┌──

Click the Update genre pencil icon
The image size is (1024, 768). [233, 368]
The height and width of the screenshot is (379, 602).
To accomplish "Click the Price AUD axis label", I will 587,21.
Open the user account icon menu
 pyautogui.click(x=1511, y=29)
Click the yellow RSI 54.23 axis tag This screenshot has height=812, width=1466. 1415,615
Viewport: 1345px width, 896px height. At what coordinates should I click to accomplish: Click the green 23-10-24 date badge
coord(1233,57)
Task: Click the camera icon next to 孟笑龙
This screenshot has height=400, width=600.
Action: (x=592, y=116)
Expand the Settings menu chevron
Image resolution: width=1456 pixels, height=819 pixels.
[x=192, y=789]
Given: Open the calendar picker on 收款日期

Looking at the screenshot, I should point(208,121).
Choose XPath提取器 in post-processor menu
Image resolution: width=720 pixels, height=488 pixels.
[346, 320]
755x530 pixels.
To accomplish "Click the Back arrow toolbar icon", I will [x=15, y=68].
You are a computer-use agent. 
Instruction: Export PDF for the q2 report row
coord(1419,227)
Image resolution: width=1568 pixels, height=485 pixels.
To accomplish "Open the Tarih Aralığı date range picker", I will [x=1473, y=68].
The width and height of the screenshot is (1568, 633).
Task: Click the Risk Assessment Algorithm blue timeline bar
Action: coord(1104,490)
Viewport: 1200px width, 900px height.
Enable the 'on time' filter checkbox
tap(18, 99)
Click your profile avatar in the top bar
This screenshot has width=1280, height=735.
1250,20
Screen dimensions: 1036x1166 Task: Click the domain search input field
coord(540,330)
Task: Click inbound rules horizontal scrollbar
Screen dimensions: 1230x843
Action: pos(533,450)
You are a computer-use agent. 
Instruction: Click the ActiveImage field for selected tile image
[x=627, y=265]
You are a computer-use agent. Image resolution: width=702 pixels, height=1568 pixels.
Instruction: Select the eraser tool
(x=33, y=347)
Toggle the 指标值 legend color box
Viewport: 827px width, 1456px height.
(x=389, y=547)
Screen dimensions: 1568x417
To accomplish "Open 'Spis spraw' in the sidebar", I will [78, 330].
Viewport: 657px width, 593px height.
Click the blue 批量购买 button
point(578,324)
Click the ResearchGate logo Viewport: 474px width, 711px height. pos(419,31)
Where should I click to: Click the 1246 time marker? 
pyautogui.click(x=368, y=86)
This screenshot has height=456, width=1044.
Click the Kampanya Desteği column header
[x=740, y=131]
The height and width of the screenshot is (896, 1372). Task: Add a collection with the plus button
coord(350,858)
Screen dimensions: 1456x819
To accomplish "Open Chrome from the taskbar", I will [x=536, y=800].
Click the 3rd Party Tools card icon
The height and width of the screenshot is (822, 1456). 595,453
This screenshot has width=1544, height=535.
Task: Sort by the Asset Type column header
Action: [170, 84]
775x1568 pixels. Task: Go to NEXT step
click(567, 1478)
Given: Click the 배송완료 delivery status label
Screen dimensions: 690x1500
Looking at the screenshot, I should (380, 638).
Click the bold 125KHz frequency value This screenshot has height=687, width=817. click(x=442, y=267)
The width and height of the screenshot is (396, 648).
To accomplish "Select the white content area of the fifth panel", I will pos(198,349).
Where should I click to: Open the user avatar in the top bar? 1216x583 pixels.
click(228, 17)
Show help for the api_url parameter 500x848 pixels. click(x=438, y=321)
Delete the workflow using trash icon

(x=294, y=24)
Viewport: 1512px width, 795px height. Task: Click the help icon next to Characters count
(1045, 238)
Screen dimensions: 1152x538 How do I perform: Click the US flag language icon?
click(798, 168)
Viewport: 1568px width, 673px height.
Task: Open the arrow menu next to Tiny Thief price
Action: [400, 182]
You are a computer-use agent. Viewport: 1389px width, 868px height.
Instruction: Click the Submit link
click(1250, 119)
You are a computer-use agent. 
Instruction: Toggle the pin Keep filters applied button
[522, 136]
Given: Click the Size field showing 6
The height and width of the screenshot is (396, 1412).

└──

TASK:
Reproduce the listing above, substituting "GUI agent" for every instance of "computer-use agent" and leaving all other text unchanged.

REPLY TO THE TASK:
Click the Update genre pencil icon
The image size is (1024, 768). [233, 368]
The height and width of the screenshot is (379, 602).
To accomplish "Click the Price AUD axis label", I will 587,21.
Open the user account icon menu
 pyautogui.click(x=1511, y=29)
Click the yellow RSI 54.23 axis tag This screenshot has height=812, width=1466. 1415,615
Viewport: 1345px width, 896px height. At what coordinates should I click to accomplish: Click the green 23-10-24 date badge
coord(1233,57)
Task: Click the camera icon next to 孟笑龙
This screenshot has height=400, width=600.
Action: (x=592, y=116)
Expand the Settings menu chevron
Image resolution: width=1456 pixels, height=819 pixels.
[x=192, y=789]
Given: Open the calendar picker on 收款日期

Looking at the screenshot, I should point(208,121).
Choose XPath提取器 in post-processor menu
Image resolution: width=720 pixels, height=488 pixels.
[346, 320]
755x530 pixels.
To accomplish "Click the Back arrow toolbar icon", I will [x=15, y=68].
You are a GUI agent. 
Instruction: Export PDF for the q2 report row
coord(1419,227)
Image resolution: width=1568 pixels, height=485 pixels.
To accomplish "Open the Tarih Aralığı date range picker", I will [x=1473, y=68].
The width and height of the screenshot is (1568, 633).
Task: Click the Risk Assessment Algorithm blue timeline bar
Action: coord(1104,490)
Viewport: 1200px width, 900px height.
Enable the 'on time' filter checkbox
tap(18, 99)
Click your profile avatar in the top bar
This screenshot has width=1280, height=735.
1250,20
Screen dimensions: 1036x1166 Task: Click the domain search input field
coord(540,330)
Task: Click inbound rules horizontal scrollbar
Screen dimensions: 1230x843
Action: pos(533,450)
You are a GUI agent. 
Instruction: Click the ActiveImage field for selected tile image
[x=627, y=265]
You are a GUI agent. Image resolution: width=702 pixels, height=1568 pixels.
Instruction: Select the eraser tool
(x=33, y=347)
Toggle the 指标值 legend color box
Viewport: 827px width, 1456px height.
(x=389, y=547)
Screen dimensions: 1568x417
To accomplish "Open 'Spis spraw' in the sidebar", I will [78, 330].
Viewport: 657px width, 593px height.
Click the blue 批量购买 button
point(578,324)
Click the ResearchGate logo Viewport: 474px width, 711px height. pos(419,31)
Where should I click to: Click the 1246 time marker? 
pyautogui.click(x=368, y=86)
This screenshot has height=456, width=1044.
Click the Kampanya Desteği column header
[x=740, y=131]
The height and width of the screenshot is (896, 1372). Task: Add a collection with the plus button
coord(350,858)
Screen dimensions: 1456x819
To accomplish "Open Chrome from the taskbar", I will [x=536, y=800].
Click the 3rd Party Tools card icon
The height and width of the screenshot is (822, 1456). 595,453
This screenshot has width=1544, height=535.
Task: Sort by the Asset Type column header
Action: [170, 84]
775x1568 pixels. Task: Go to NEXT step
click(567, 1478)
Given: Click the 배송완료 delivery status label
Screen dimensions: 690x1500
Looking at the screenshot, I should (380, 638).
Click the bold 125KHz frequency value This screenshot has height=687, width=817. click(x=442, y=267)
The width and height of the screenshot is (396, 648).
To accomplish "Select the white content area of the fifth panel", I will pos(198,349).
Where should I click to: Open the user avatar in the top bar? 1216x583 pixels.
click(228, 17)
Show help for the api_url parameter 500x848 pixels. click(x=438, y=321)
Delete the workflow using trash icon

(x=294, y=24)
Viewport: 1512px width, 795px height. Task: Click the help icon next to Characters count
(1045, 238)
Screen dimensions: 1152x538 How do I perform: Click the US flag language icon?
click(798, 168)
Viewport: 1568px width, 673px height.
Task: Open the arrow menu next to Tiny Thief price
Action: [400, 182]
You are a GUI agent. Viewport: 1389px width, 868px height.
Instruction: Click the Submit link
click(1250, 119)
You are a GUI agent. 
Instruction: Toggle the pin Keep filters applied button
[522, 136]
Given: Click the Size field showing 6
The height and width of the screenshot is (396, 1412).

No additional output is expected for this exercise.